A proposed federal privacy law aims to ban broad commercial surveillance, restrict data brokerage, and give individuals control over their personal information in response to growing concerns about digital privacy erosion.
The Federal Right To Privacy Act: A Comprehensive Attempt to Rein in Digital Surveillance
The Federal Right To Privacy Act represents a sweeping legislative effort to address what its authors describe as the "deterioration of privacy" in the digital age. Drawing inspiration from Warren and Brandeis's 1890 article on the "right to be let alone," the bill proposes extensive restrictions on commercial surveillance, data brokerage, and government access to personal information.

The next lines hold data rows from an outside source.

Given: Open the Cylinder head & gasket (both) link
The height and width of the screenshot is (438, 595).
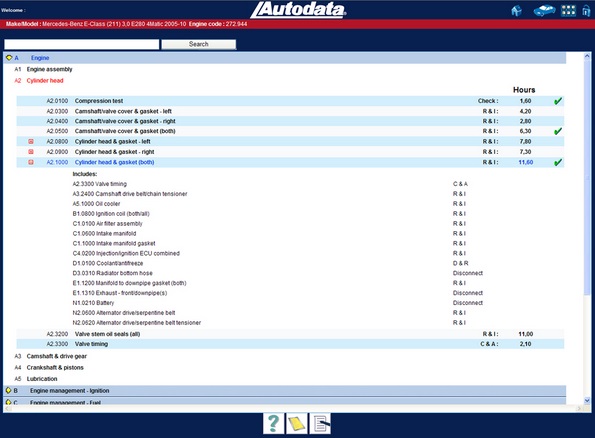Looking at the screenshot, I should 114,162.

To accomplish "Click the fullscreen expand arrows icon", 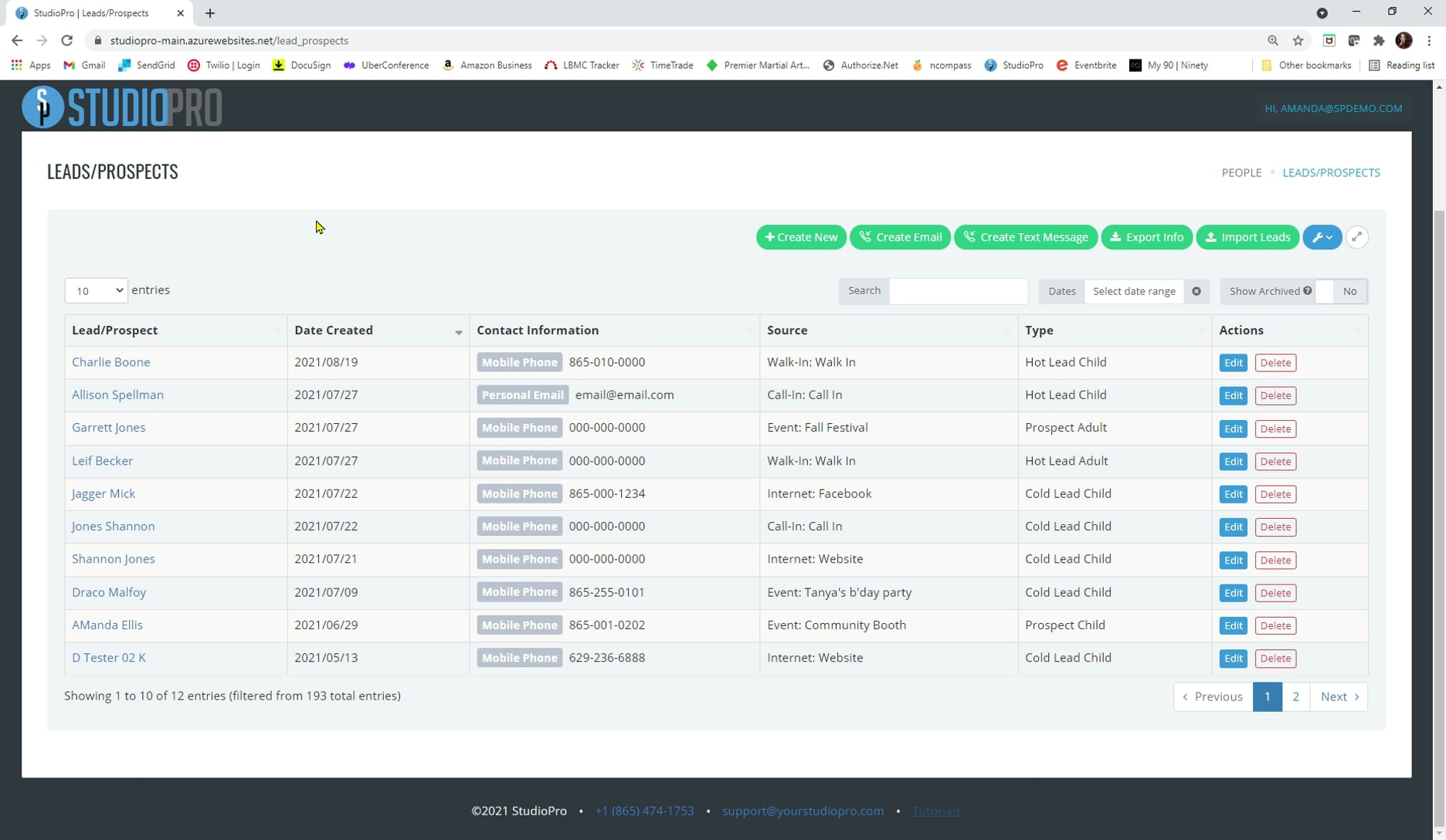I will tap(1357, 237).
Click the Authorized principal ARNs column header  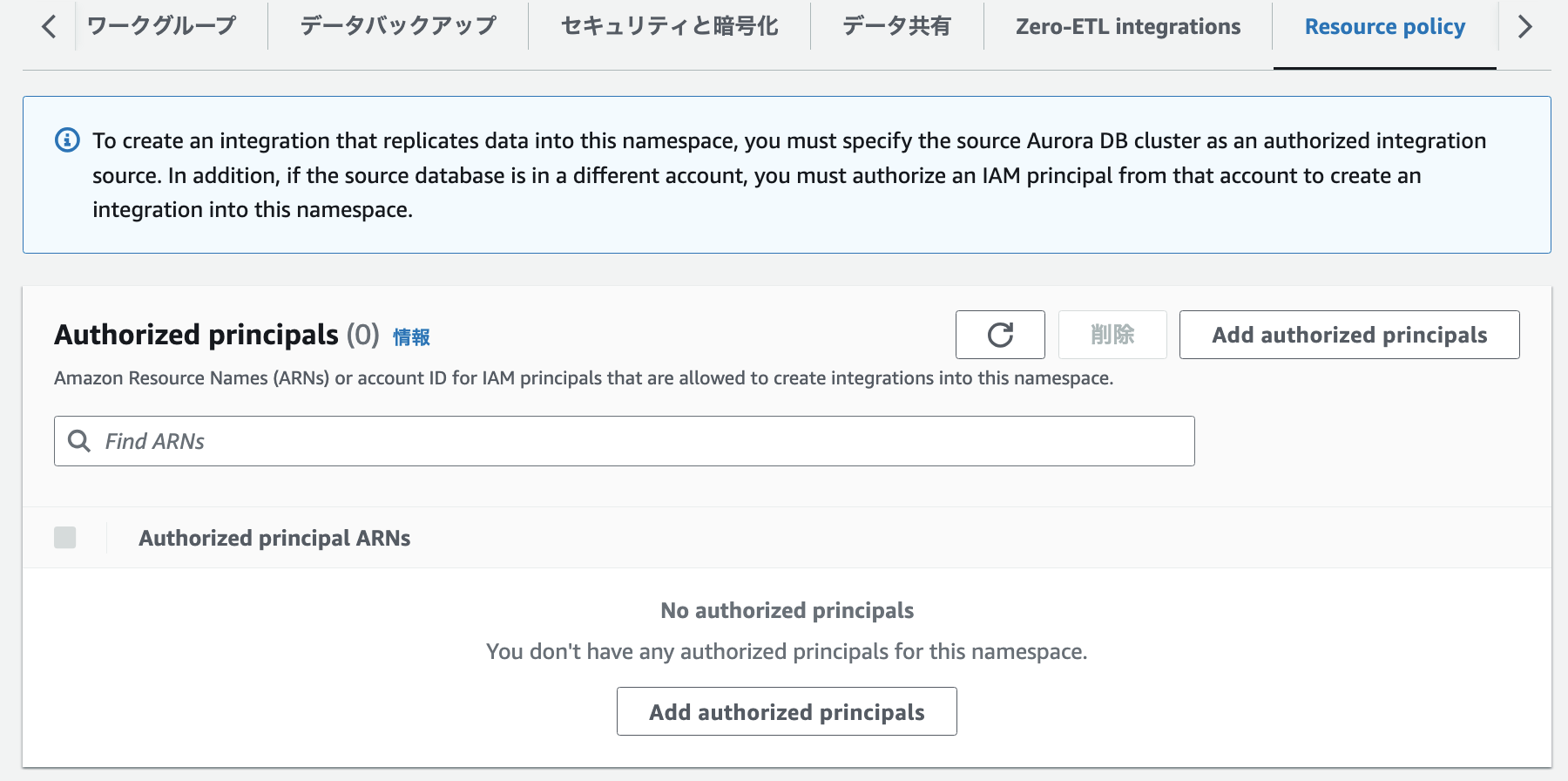(x=274, y=538)
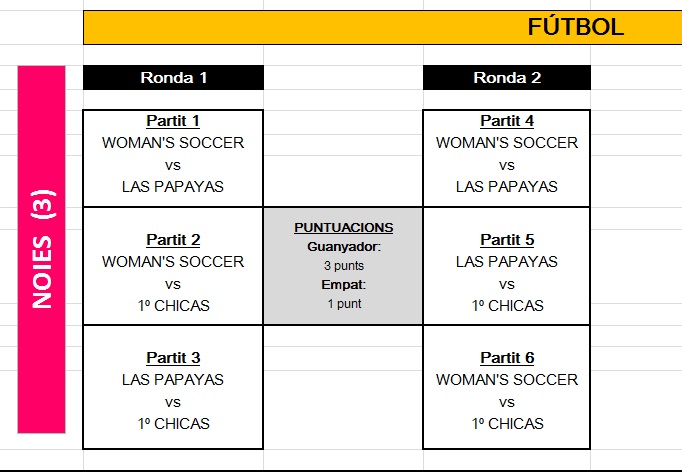Select WOMAN'S SOCCER under Partit 1

pyautogui.click(x=173, y=143)

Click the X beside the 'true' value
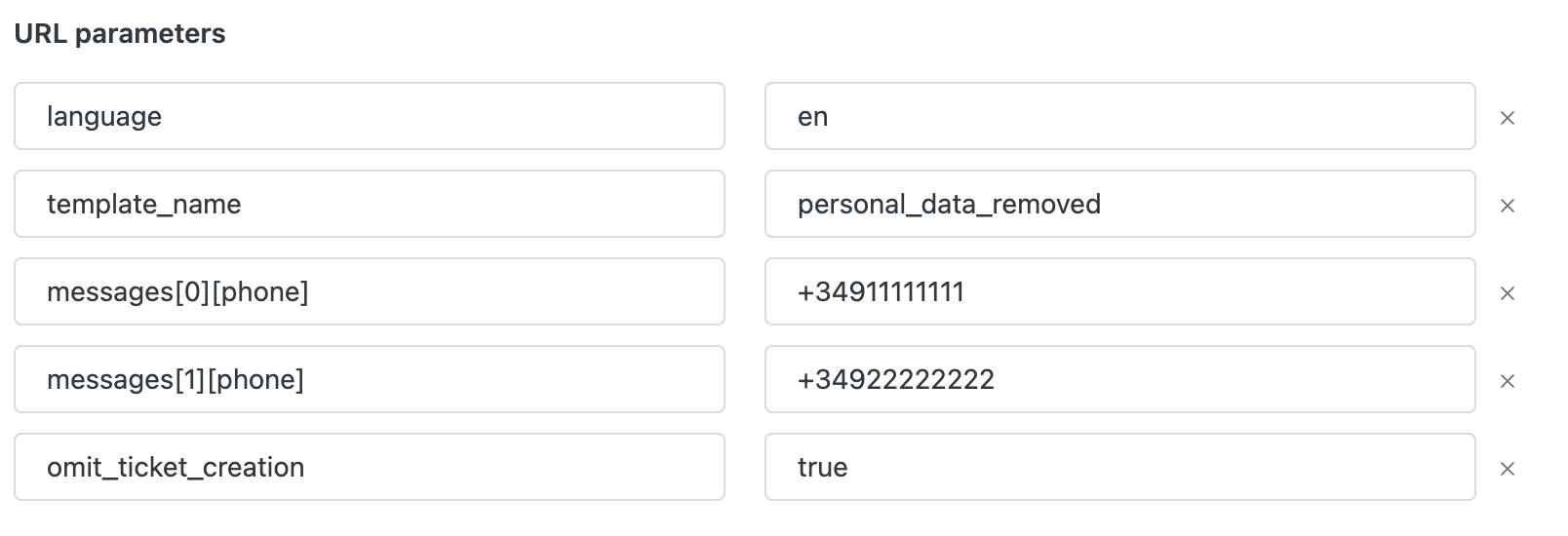pyautogui.click(x=1507, y=469)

The Privacy Crisis: More Than Just Name and Address
The bill's preamble paints a stark picture of modern surveillance. What began as publicly available information like names and addresses has evolved into what the authors call a "shadow profile"—comprehensive datasets that track movements, habits, devices, family relationships, purchases, and routines. The legislation cites examples ranging from schools sharing student data with "untrustworthy vendors" to license plate readers creating searchable movement histories and surveillance companies cataloging facial recognition data.
Core Provisions: What the Bill Would Do
The legislation takes an opt-in approach to data collection, fundamentally shifting the burden from individuals to companies. Key provisions include:
- Banning broad commercial surveillance and sharply restricting data brokerage operations
- Enhanced protections for sensitive data categories including medical records, biometric information, genetic data, and location tracking
- Special provisions for children's data and protections for abuse victims to remove their likeness from databases
- Physical and digital controls for automobile cellular connections and surveillance cameras
- Government limitations including restrictions on drone usage and blocking purchases of private-sector data that would otherwise require warrants
- CAN-SPAM updates allowing one-click deletion of email addresses from databases
- Two-factor authentication frameworks for state DMV systems and digital ID information
Enforcement and Penalties
The bill establishes "serious civil enforcement and criminal penalties" for violations, though specific penalty structures aren't detailed in the current draft. The legislation also proposes creating a framework for time-based one-time passwords (TOTP) for digital license plates and security standards for surveillance cameras with mandatory business notices when such standards are in use.
The Political Reality: Long Odds Ahead
Perhaps most tellingly, the bill's own documentation acknowledges that "AI claims there is a 0% chance this bill makes it to the floor of Congress, let alone passes." This admission highlights the significant political hurdles facing comprehensive privacy legislation in the current American political landscape, where industry lobbying and partisan divides have historically stalled similar efforts.
How to Get Involved
The bill's authors are pursuing a grassroots approach, encouraging supporters to contact two people who each contact two more, creating a viral advocacy network. They also urge direct contact with representatives and senators to sponsor or support the legislation. The campaign has collected 174 signatures at the time of writing, with supporters providing their name, email, and zip code for follow-up with Congress.
Historical Context and Legal Foundations
The bill explicitly references Louis Brandeis and Samuel Warren's seminal 1890 Harvard Law Review article, which argued that technological advances like photography and newspapers necessitated new privacy protections beyond those provided by the Fourth Amendment. The current legislation similarly argues that modern surveillance technologies require updated legal frameworks to protect what Judge Thomas Cooley called the "right to be left alone."
The Broader Privacy Debate
The Federal Right To Privacy Act enters a contentious policy arena where privacy advocates, technology companies, law enforcement agencies, and civil libertarians often have conflicting priorities. While the bill's comprehensive approach addresses many privacy concerns raised by digital rights advocates, its success would likely depend on building coalitions across these often-divergent interests.
For those interested in reviewing the draft legislation or contributing to its development, the authors describe it as "a work in progress" and encourage public review, suggested edits, and even writing tests to verify the bill's intended behavior in real-world scenarios.